WHAT YOU ARE ASKED TO DO: When you reach the line that contains "Heim (65, 20)" in the data below, start reproducing lines exactly, and stop after the line that contains "Конфиденциальность (513, 2363)".

(Stored items)
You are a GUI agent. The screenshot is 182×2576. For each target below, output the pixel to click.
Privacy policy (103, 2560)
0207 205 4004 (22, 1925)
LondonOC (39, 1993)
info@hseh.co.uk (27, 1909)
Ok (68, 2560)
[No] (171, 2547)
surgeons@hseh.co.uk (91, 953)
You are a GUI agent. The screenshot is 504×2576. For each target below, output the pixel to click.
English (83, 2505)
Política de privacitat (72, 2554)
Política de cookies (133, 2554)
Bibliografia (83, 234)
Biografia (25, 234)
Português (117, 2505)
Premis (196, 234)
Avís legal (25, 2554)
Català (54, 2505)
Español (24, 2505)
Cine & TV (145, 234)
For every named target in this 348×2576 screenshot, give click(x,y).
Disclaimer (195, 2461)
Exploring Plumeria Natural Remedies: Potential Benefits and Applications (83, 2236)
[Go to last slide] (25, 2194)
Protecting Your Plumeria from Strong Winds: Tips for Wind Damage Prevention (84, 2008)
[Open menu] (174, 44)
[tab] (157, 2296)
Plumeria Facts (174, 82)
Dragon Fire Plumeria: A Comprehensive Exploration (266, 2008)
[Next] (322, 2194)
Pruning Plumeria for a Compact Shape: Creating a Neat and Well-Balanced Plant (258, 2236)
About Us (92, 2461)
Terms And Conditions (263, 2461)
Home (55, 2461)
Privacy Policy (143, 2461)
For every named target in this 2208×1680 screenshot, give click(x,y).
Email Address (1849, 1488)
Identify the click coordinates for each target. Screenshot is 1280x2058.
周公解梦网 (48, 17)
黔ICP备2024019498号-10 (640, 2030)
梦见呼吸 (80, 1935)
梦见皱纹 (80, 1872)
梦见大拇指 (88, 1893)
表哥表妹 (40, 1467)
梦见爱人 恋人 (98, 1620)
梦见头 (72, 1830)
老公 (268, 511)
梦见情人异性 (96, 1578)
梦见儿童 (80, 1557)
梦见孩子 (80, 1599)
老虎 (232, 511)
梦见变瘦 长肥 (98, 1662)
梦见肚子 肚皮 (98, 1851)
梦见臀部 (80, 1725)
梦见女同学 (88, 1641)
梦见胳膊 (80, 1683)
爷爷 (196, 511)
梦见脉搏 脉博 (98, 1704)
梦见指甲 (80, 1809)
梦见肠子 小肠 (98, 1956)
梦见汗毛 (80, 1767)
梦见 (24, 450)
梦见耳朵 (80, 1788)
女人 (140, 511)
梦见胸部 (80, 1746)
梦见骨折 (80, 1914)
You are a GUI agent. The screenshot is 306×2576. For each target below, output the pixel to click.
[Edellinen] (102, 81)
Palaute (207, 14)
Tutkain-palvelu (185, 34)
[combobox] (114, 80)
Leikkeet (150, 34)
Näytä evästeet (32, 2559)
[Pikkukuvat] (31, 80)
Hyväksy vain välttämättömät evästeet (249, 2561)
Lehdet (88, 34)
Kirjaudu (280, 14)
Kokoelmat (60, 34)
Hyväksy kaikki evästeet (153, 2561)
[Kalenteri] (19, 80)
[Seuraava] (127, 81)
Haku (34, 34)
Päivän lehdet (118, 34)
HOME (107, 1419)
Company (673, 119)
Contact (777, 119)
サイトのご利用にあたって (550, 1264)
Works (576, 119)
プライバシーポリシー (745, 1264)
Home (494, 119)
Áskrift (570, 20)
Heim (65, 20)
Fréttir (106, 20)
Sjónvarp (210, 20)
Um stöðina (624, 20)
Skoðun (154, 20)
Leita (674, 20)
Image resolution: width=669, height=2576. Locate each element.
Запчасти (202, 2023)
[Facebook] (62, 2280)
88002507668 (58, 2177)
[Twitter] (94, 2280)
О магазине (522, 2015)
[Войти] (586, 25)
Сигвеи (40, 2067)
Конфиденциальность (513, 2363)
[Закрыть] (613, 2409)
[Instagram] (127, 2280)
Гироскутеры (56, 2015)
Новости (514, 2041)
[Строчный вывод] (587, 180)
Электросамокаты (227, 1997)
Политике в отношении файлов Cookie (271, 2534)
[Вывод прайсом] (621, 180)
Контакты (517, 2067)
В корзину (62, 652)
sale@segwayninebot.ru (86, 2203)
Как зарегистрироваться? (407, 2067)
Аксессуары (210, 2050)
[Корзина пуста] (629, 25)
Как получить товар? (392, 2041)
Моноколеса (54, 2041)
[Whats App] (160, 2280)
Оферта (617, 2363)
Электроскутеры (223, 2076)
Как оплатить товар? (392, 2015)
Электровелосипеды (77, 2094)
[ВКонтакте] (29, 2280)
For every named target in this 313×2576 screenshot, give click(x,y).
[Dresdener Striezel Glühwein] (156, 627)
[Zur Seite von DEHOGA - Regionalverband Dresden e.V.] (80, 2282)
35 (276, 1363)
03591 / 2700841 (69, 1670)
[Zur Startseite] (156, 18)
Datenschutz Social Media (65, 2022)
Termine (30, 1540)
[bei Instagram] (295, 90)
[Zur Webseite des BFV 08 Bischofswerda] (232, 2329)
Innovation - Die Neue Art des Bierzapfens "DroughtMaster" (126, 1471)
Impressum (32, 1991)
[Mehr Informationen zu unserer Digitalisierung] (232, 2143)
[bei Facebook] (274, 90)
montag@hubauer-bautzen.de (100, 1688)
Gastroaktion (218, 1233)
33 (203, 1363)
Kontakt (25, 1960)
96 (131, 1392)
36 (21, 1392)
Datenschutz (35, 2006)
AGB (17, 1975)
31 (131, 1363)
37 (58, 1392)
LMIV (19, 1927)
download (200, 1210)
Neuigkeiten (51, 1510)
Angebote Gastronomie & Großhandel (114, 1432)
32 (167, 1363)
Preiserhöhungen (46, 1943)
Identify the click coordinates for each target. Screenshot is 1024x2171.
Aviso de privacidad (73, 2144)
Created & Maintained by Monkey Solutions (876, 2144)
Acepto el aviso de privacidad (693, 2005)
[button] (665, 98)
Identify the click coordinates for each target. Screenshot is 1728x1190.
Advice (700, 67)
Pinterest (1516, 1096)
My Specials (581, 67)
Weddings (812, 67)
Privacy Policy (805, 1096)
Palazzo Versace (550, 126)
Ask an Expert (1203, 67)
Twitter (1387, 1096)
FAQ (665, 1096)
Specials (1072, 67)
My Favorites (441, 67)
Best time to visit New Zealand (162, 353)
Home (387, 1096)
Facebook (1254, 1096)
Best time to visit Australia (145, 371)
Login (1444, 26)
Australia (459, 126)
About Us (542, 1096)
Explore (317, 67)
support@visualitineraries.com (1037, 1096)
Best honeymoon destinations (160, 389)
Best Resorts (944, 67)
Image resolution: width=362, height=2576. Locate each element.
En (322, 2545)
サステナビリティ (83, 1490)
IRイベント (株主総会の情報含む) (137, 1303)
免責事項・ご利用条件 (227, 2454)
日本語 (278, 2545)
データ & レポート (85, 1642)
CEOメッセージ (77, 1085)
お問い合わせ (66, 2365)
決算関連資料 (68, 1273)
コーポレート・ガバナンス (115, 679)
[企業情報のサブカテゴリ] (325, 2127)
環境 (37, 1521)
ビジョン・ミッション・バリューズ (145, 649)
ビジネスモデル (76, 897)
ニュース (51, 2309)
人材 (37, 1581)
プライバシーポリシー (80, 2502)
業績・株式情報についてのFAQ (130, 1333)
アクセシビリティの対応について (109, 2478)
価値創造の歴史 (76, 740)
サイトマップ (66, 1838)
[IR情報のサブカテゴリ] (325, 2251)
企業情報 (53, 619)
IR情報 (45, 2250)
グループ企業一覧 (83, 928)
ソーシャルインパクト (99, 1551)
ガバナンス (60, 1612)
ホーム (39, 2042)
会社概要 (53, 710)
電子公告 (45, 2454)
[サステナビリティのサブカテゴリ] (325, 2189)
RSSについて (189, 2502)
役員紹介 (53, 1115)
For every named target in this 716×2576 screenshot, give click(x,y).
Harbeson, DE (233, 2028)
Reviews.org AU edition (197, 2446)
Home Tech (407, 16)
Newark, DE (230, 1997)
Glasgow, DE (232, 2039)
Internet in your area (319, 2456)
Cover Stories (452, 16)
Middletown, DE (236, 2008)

PROBLEM SOLUTION:
Heim (65, 20)
Fréttir (106, 20)
Sjónvarp (210, 20)
Um stöðina (624, 20)
Skoðun (154, 20)
Leita (674, 20)
Image resolution: width=669, height=2576. Locate each element.
Запчасти (202, 2023)
[Facebook] (62, 2280)
88002507668 (58, 2177)
[Twitter] (94, 2280)
О магазине (522, 2015)
[Войти] (586, 25)
Сигвеи (40, 2067)
Конфиденциальность (513, 2363)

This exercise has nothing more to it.